📈 International Data Analysis Olympiad

👯 Team: NESCafé Gold 3in1

We present networks, weights and stacking algorithms for our third place solutions in IDAO 2022.

🔖 Contents

👾 Team members

🔗 Citation

Empty here, hope not for long.

👀 Overview

⏰ Abstract

Two-dimensional transition metal dichalcogenides (TMDCs) are relatively new and currently unexamined. These materials can contain naturally-occuring defects, that are extremely important for materials properties and performance. Predicting the band gap (energy difference between the valence band and conduction band) is extremely important for understanding the conducting properties of materials. In semi-finals of an International Data Analysis Olympiad 2022 participants were asked to create both high-performant and fast algorithms that would be able to predict the materials' band gap from its molecular structure. Our team finished third and in this work we share the description of our approach, networks weights and code that is sufficient for inference.

🥋 Task

Two-dimensional transition metal dichalcogenides (TMDCs) are relatively new types of materials that have remarkable properties ranging from semiconducting, metallic, magnetic, superconducting to optical. The chemical composition of TMDCs is MX₂; where M is the group of transition elements most popular Molybdenum and Tungsten, and X is usually Sulfur or Selenium. Atomically thin TMDCs usually contain various defects, which enrich the lattice structure and give rise to many intriguing properties. Engineered point defects in two-dimensional (2D) materials offer an attractive platform for solid-state devices that exploit tailored optoelectronic, quantum emission, and resistive properties. Naturally occurring defects are also unavoidably important contributors to material properties and performance.

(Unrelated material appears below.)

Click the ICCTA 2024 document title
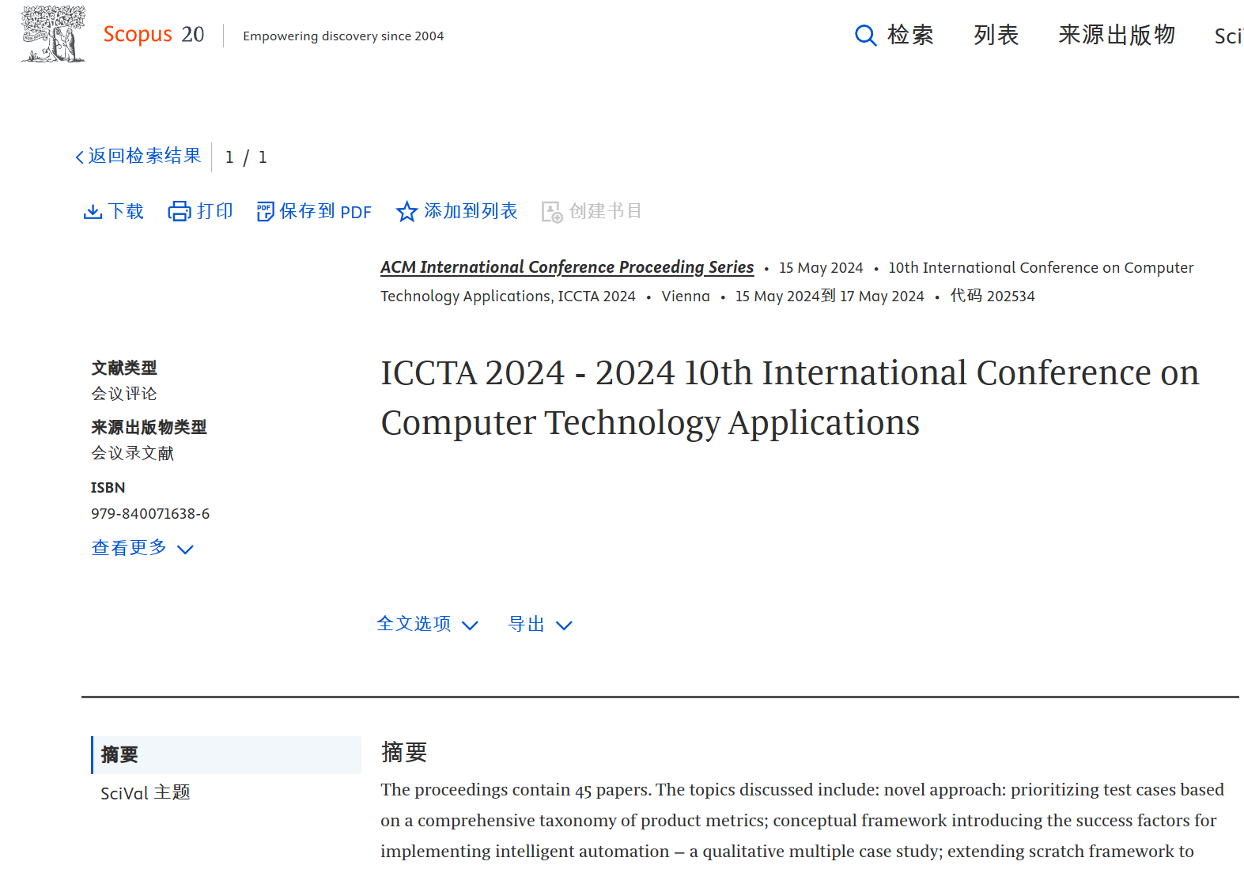 pyautogui.click(x=788, y=398)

The immense variety and complexity of possible defects make it challenging to experimentally control, probe, or understand atomic-scale defect-property relationships. In the figure above you can find vacancy and substitution defects in an 8x8 MoS₂ crystal lattice.

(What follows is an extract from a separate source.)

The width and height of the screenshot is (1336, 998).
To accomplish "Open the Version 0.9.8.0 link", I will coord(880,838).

Band gap is one of the important physical attributes which describe certain characteristics of the material, that helps deriving material qualities including electric conductivity or catalytic power or photo-optical properties. Band gap is the energy difference between the valence band and conduction band and is closely related to the energy difference between highest occupied molecular orbital (HOMO) and lowest unoccupied molecular orbital (LUMO), materials with overlapping (between valence band and conduction band) or very small band gap are conductors and materials with small bandgap are semiconductors while materials with large bandgap are insulators.

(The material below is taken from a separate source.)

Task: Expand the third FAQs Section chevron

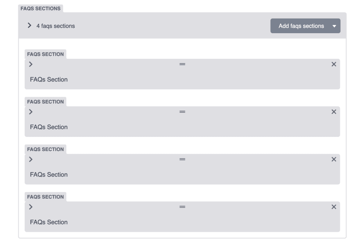Action: tap(31, 159)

The task is to predict band gap energy for each crystal structure.

Quality Metric

Energy within Threshold (EwT) is designed to measure the practical usefulness of a model for replacing DFT by evaluating whether the predicted energy is close to the ground truth (DFT energy). EwT is defined as the fraction of structures in which the predicted energy is within 0.02 eV (electronvolt) of the ground truth energy.

💿 Data

🔐 Original data structure

The training dataset is in the data directory in the baseline and structured into a directory called structures containing 2967 crystal structures as a json file named with a unique identifier and is containing a special pymatgen structure (check pymatgen documentation for reference), that contains information about crystal parameters, cartesian coordinates of each atom, atom types, and other information.

The targets are stored in a csv file named targets.csv containing two columns; the first is the unique identifier of the structure and the other is the band gap value for each structure. The train and test sets are constructed by sampling the corresponding subset without replacement.

Train/test samples:

The training sample contains 1796 examples.
The public test sample contains 1484 examples.
The private test sample contains 1483 examples.

data
├── dichalcogenides_private
│   └── structures
│	    ├── 6149087231cf3ef3d4a9f848.json
│	    ├── 6149c48031cf3ef3d4a9f84a.json
│	    └──...
└── dichalcogenides_public
    ├── structures
    │	├── 6146dd853ac25c70a5c6cdeb.json
    │	├── 6146e9103ac25c70a5c6cded.json
    │	└── ...
    └── targets.csv

🍀 Our data structure

The training dataset is in the data directory, and contains eval (private) and train (public) directories. Inside them one can find defects and no_defects folders, original structures in different formats are stored at no_defects directory while defects directory contains complement to the original crystal lattice.
Inside the defects and no_defects directories one can find original data in pymatgen-format, jarvis-adapted structures, CFID-descripted structures (for more info check out its source code) and graph features (only for no_defects-directories, for more info check out adhoc/scripts/graph_features.py:19).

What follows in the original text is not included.